EXCERPTED TEXT:

------------------------------

2. Hyperkalemia in this patient is a result of a shift of K+ out of cells (e.g., skeletal muscle) into the extracellular fluid. This shift occurs because of the lack of insulin and the hypertonicity of the ECF secondary to the elevated [glucose]. The acidosis is probably not a major contributing factor to the development of hyperkalemia in this situation. When acidosis is induced by mineral acids (e.g., HCl), movement of H + into cells during the process of intracellular buffering results in a shift of K + out of the cell and into the ECF. However, with organic acidosis, as occurs in this situation, the cellular buffering of the organic acids does not shift a significant amount of K+ out of the cell.

3. Insulin causes K+ to move into cells. The mechanism responsible for this effect of insulin appears to be related to stimulation of the Na+, K+-ATPase. With increased activity of the Na+, K+-ATPase, K+ uptake into the cell is enhanced. In addition, insulin's effect on glucose metabolism will lower the serum [glucose]. As a consequence, the osmolality of the ECF will decrease and cause additional K+ to move into cells.

4. The administration of HCO3- would increase the blood pH and shift some K + into cells. The HCO3- containing intravenous fluid would also increase the volume of the ECF and dilute the K + in this compartment. Studies in experimental animals have shown that the dilution of K+ by expansion of the ECF is the primary mechanism by which the infusion of an [HCO3-]-containing solution decreases the serum [K+].

------------------------------

PROVIDED MATERIAL:

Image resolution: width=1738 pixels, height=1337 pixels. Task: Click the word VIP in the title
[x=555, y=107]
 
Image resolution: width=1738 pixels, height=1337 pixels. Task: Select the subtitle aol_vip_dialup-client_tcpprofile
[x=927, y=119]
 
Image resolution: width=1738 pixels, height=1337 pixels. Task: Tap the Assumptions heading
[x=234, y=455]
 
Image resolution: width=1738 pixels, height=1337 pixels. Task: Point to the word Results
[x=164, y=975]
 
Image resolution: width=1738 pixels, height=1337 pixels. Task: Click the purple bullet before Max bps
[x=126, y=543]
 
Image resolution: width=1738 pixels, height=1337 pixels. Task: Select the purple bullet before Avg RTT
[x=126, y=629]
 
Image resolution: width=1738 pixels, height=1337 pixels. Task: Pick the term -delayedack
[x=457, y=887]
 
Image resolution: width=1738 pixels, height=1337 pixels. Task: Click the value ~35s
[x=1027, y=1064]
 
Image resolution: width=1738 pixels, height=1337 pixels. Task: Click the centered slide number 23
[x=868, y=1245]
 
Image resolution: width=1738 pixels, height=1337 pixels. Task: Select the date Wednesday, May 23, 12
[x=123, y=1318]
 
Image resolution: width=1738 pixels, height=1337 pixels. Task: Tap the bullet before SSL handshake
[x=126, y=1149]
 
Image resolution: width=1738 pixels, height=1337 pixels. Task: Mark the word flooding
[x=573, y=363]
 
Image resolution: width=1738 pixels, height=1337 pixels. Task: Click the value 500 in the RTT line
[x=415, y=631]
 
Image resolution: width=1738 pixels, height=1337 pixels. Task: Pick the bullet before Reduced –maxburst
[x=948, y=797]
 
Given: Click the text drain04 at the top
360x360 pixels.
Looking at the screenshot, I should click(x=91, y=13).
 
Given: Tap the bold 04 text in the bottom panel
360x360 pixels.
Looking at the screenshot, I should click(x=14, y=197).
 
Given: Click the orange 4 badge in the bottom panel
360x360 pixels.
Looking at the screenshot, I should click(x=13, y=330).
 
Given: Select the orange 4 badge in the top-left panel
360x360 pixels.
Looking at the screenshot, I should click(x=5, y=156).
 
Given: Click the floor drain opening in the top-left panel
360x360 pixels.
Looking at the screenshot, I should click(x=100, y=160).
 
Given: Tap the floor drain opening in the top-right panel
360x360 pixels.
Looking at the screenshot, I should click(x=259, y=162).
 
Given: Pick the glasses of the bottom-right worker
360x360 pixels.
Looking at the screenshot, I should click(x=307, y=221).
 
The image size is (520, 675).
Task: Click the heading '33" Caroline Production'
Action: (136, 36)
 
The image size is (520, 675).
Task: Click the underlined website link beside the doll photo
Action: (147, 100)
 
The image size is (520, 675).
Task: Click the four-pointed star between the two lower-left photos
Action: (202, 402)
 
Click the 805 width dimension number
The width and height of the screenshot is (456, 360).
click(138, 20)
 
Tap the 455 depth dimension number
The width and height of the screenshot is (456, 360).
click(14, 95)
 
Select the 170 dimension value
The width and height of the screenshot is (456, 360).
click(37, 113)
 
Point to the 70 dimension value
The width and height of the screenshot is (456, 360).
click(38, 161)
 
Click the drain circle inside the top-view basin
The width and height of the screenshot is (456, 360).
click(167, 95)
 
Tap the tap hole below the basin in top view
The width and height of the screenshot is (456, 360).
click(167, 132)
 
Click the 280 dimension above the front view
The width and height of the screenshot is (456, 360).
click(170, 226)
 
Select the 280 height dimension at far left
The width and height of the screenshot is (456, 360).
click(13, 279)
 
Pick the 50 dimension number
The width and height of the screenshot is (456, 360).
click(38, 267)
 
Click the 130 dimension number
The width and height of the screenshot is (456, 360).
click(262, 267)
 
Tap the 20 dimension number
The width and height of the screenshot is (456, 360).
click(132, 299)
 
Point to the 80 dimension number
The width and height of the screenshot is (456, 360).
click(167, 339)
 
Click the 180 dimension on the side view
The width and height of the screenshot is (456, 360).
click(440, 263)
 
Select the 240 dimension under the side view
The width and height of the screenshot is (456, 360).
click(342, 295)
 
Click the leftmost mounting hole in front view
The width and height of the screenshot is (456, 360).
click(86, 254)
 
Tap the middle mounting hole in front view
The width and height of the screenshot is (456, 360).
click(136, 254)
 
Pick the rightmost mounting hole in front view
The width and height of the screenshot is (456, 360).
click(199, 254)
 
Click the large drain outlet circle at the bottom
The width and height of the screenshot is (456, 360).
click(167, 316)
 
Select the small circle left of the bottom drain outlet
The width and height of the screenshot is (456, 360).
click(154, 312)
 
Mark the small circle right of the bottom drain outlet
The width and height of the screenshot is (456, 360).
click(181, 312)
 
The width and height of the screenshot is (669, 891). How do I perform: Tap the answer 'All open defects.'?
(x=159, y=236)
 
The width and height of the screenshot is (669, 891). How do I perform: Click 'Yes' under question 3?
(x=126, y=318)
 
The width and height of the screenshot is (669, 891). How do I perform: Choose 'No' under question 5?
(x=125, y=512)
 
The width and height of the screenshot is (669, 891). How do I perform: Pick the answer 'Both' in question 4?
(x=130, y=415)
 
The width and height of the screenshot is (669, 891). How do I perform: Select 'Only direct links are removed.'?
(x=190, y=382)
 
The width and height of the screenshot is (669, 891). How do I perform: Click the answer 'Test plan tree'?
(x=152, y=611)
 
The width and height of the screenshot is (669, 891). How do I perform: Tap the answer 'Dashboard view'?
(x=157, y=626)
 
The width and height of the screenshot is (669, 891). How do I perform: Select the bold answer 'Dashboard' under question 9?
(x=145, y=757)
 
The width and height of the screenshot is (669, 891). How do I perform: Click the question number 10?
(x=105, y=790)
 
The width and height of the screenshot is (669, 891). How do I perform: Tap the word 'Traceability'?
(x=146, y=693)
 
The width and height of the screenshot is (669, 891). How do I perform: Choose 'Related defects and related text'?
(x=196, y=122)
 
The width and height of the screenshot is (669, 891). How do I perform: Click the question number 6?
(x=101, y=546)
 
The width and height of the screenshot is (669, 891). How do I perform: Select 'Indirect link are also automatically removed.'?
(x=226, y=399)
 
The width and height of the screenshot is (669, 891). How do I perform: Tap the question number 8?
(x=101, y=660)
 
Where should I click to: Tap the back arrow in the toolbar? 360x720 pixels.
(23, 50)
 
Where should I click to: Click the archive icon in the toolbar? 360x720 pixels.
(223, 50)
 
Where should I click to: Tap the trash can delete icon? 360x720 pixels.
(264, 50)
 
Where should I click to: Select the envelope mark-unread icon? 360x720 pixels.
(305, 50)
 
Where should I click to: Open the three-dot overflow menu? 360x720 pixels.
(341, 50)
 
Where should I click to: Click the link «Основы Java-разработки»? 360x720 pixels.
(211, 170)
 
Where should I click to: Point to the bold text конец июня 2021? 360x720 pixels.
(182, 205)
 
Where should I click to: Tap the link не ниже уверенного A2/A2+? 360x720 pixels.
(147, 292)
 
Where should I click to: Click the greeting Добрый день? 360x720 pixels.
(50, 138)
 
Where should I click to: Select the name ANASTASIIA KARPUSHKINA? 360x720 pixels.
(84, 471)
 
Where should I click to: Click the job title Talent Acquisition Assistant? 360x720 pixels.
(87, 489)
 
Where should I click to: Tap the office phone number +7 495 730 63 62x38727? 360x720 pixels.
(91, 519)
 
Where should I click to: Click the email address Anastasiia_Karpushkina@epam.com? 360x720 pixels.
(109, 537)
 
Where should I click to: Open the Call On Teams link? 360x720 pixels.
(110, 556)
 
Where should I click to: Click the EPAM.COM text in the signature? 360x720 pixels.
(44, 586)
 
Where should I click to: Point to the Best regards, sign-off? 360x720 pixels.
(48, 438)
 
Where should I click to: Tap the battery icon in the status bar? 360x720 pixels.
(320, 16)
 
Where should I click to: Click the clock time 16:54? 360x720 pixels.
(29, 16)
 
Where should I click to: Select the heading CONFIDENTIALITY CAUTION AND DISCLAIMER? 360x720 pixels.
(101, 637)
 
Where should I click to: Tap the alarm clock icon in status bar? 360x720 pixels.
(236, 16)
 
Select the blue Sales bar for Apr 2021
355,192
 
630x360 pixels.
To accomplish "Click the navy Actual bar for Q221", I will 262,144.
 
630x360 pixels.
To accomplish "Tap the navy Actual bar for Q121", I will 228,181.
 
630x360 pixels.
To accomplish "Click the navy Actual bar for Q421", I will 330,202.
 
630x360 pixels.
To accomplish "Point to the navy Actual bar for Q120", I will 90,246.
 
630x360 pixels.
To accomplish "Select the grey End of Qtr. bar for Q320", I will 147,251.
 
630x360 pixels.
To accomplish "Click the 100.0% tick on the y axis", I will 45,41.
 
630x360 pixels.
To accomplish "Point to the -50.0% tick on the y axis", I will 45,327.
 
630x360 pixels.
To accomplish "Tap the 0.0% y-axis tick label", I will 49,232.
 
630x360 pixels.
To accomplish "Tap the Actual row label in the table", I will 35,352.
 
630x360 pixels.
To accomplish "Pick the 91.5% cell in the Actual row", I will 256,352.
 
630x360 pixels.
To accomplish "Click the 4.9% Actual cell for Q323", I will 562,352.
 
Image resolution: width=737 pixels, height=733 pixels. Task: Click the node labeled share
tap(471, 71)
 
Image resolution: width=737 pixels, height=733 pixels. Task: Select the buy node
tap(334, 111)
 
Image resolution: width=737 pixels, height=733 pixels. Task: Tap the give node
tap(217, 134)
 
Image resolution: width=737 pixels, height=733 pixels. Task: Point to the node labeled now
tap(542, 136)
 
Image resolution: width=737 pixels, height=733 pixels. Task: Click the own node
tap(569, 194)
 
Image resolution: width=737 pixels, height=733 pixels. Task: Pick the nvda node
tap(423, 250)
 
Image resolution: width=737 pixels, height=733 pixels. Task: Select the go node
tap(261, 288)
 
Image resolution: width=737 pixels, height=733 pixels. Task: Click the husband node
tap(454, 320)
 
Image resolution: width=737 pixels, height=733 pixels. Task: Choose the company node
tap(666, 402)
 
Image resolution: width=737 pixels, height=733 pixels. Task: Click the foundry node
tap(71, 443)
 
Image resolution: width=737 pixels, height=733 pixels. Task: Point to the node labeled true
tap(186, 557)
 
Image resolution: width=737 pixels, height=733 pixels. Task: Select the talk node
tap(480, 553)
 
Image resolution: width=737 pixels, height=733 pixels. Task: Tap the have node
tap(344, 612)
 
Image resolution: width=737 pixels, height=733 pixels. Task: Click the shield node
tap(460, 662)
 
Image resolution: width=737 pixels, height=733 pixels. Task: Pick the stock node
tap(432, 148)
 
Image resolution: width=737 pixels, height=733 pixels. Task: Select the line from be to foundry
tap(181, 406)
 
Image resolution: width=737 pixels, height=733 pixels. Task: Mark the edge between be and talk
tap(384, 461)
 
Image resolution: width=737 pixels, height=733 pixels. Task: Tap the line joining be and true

------------------------------

EXERCISES:
a: According to the hyperkalemia text, what is the primary mechanism by which infusing an [HCO3-]-containing solution lowers the serum [K+] in experimental animals?
b: Retype the portion of the hyperkalemia text starting with "3. Insulin causes" and going on through "additional K+ to move into cells.".

ANSWERS TO EACH TASK:
a: Dilution of K+ by expansion of the ECF.

b:
3. Insulin causes K+ to move into cells. The mechanism responsible for this effect of insulin appears to be related to stimulation of the Na+, K+-ATPase. With increased activity of the Na+, K+-ATPase, K+ uptake into the cell is enhanced. In addition, insulin's effect on glucose metabolism will lower the serum [glucose]. As a consequence, the osmolality of the ECF will decrease and cause additional K+ to move into cells.